Coordination polymers are emerging as molecular sensing materials for a variety of reasons: they are not toxic, environmentally friendly and above all, they’re highly responsive to a wide variety of external stimuli.

This polymer in particular, the unutterable {[Fe(H2O)2(CH3CN)2(pyrazine)](BF4)2·(CH3CN)2}, happens to be an excellent acetonitrile sensor: a toxic volatile organic compound, that makes its detection a major issue. The desorption of interstitial acetonitrile changes reversibly the color of the polymer together with its electronic and magneto–structural properties.

On request of José Sánchez Costa and Enrique Burzuri we made this picture, showing the reversibility of the process, that made it to the back cover of Chemical Science.


Magnetism and odd numbers

We’ve talked about Prof. Dr. Patrick Maletinsky’s research ([1], [2]) in several ocasions. His research group is excelling at the development of new microscopies. Recently they’ve pushed the envelope another step further by for the first time “measuring the magnetic properties of atomically thin van der Waals materials on the nanoscale”. 2D materials are going to play a key role in the next technological revolution. And the we need tools to study and characterize these systems.

Quantum Sensing Lab together with several groups at the university of Geneva, have determined the magnetic properties of single atomic layers of chromium triiodide (CrI3).

By carefully doing this, they’ve found that the magnetic properties of this material depends on the number of layers of CrI3: an even number of layers produces no magnetic fields while an odd number of them, produces the same fields as a single CrI3 layers. This results have been published in Science.

We made this picture to illustrate this amazing step forward with the help of Patrick Maletinsky and Lucas Thiel. [Read more at UniBas]

Let there be light!

A research team at TU Wien ( Matthias Paur, Aday J. Molina-Mendoza, et al. ) together with groups from Germany and Japan, have developed a new type of light-emitting diode. What’s exciting about it? That it produces light from the decay of an exciton. An exciton is a bound state of an electron and an electron hole which orbit around one another. This electron-hole pairs can be created by applying electrical charges and when these pairs recombine, they produce energy in the form of light.

To make it even more exotic, they’ve created this diode by producing excitons in two dimensional materials. This systems have shown to be not only a great way to study this quasiparticles but also have a great potential to became a usable device. Just to name one of its characteristics, the wavelength of the light emitted by this devices is highly tunable.

With the supervision of Aday Molina-Mendoza, we did this picture to illustrate the emission process. This research has been published in Nature Communications.

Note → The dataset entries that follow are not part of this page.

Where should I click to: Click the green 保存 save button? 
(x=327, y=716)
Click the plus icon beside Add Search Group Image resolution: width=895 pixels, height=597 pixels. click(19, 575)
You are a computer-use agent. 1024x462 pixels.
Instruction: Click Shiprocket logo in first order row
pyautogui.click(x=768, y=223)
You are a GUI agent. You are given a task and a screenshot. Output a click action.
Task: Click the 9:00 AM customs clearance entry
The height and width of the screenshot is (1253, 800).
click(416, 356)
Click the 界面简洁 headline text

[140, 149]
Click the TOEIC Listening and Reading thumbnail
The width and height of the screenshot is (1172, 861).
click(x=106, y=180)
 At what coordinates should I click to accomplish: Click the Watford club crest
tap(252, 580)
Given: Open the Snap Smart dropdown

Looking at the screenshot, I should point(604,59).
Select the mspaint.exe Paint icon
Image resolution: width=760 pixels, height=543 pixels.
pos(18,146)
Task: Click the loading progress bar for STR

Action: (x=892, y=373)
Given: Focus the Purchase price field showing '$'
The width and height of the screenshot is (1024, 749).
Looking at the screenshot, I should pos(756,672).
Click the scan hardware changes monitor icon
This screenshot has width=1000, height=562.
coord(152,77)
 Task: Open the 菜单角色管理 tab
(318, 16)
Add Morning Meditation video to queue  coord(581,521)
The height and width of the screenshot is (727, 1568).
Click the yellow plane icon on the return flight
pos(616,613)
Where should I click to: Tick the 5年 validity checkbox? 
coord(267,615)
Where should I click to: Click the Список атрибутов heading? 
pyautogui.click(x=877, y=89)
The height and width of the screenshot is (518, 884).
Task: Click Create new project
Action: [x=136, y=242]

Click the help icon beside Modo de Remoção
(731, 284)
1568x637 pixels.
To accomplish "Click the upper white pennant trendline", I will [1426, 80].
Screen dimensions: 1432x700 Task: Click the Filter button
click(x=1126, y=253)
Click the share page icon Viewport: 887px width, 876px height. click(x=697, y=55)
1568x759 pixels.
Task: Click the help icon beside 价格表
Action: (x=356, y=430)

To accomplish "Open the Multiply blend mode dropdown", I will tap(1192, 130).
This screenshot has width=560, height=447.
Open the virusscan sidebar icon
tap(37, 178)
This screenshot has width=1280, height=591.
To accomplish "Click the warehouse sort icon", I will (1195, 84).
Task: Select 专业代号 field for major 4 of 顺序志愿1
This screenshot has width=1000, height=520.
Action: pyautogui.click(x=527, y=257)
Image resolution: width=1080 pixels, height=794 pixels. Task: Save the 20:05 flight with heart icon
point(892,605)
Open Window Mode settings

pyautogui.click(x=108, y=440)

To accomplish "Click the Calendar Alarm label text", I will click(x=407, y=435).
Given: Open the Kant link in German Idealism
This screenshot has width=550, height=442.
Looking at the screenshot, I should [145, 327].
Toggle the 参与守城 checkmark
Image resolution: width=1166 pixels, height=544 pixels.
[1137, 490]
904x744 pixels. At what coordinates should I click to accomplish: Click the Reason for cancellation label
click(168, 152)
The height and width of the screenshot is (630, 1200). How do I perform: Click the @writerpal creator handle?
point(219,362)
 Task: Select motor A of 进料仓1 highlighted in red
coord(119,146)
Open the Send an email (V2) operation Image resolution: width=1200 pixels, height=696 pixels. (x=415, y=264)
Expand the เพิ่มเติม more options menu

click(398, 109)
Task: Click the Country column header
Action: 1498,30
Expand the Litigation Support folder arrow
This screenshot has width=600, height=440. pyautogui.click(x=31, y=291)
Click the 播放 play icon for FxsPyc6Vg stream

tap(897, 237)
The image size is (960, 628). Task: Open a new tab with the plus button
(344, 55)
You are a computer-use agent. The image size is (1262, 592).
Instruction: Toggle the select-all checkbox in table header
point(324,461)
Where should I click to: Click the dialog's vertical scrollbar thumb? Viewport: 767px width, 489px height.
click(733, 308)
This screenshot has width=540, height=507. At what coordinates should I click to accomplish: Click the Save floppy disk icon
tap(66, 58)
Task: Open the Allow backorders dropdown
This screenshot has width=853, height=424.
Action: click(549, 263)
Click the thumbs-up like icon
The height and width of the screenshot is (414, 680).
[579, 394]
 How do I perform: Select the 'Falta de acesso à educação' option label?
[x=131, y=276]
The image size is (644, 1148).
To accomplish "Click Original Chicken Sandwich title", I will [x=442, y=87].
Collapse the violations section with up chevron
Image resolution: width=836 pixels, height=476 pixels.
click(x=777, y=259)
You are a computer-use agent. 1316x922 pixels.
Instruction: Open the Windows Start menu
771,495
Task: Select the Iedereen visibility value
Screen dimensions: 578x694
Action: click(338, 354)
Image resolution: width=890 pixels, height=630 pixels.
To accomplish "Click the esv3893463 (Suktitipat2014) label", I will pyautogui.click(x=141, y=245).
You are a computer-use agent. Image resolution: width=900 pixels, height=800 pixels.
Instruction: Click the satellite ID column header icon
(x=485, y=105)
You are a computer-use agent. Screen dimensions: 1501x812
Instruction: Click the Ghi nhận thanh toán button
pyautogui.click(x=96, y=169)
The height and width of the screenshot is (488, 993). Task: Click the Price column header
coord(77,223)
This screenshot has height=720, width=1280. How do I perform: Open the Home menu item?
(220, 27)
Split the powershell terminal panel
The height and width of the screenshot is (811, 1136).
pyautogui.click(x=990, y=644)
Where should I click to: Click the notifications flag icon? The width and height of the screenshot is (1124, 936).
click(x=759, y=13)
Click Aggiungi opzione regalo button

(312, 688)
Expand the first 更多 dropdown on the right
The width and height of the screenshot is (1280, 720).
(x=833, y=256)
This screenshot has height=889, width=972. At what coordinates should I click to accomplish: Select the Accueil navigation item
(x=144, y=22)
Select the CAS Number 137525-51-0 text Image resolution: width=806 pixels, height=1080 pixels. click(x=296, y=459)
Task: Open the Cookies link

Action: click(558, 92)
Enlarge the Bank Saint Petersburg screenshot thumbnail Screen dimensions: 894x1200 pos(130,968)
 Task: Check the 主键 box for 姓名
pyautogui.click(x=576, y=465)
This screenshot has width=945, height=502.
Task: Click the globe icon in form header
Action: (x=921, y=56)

Do electric neurons dream of…

This is getting out of hand. At LanzaLab they try to emulate the behavior of neuron synapses using multilayered hexagonal boron nitride (h-BN) . An interesting paradigm states that a biologically inspired computing architecture, will overcome the energy and efficiency limitations of classic computing architectures. To carry it out will require the design of electronic neurons and synapses. There are several features to be copied from mother’s nature design: it has to be fast, energetically efficient and it has to have a long term/short term plasticity. And at Lanzalab, they’ve achieved most of them. Their h-BN devices consume between 0.1 fW and 600 pW and they have a truly fast response: around 10ns.

We made this image supervised by Prof. Mario Lanza to illustrate their work published in Nature Electronics.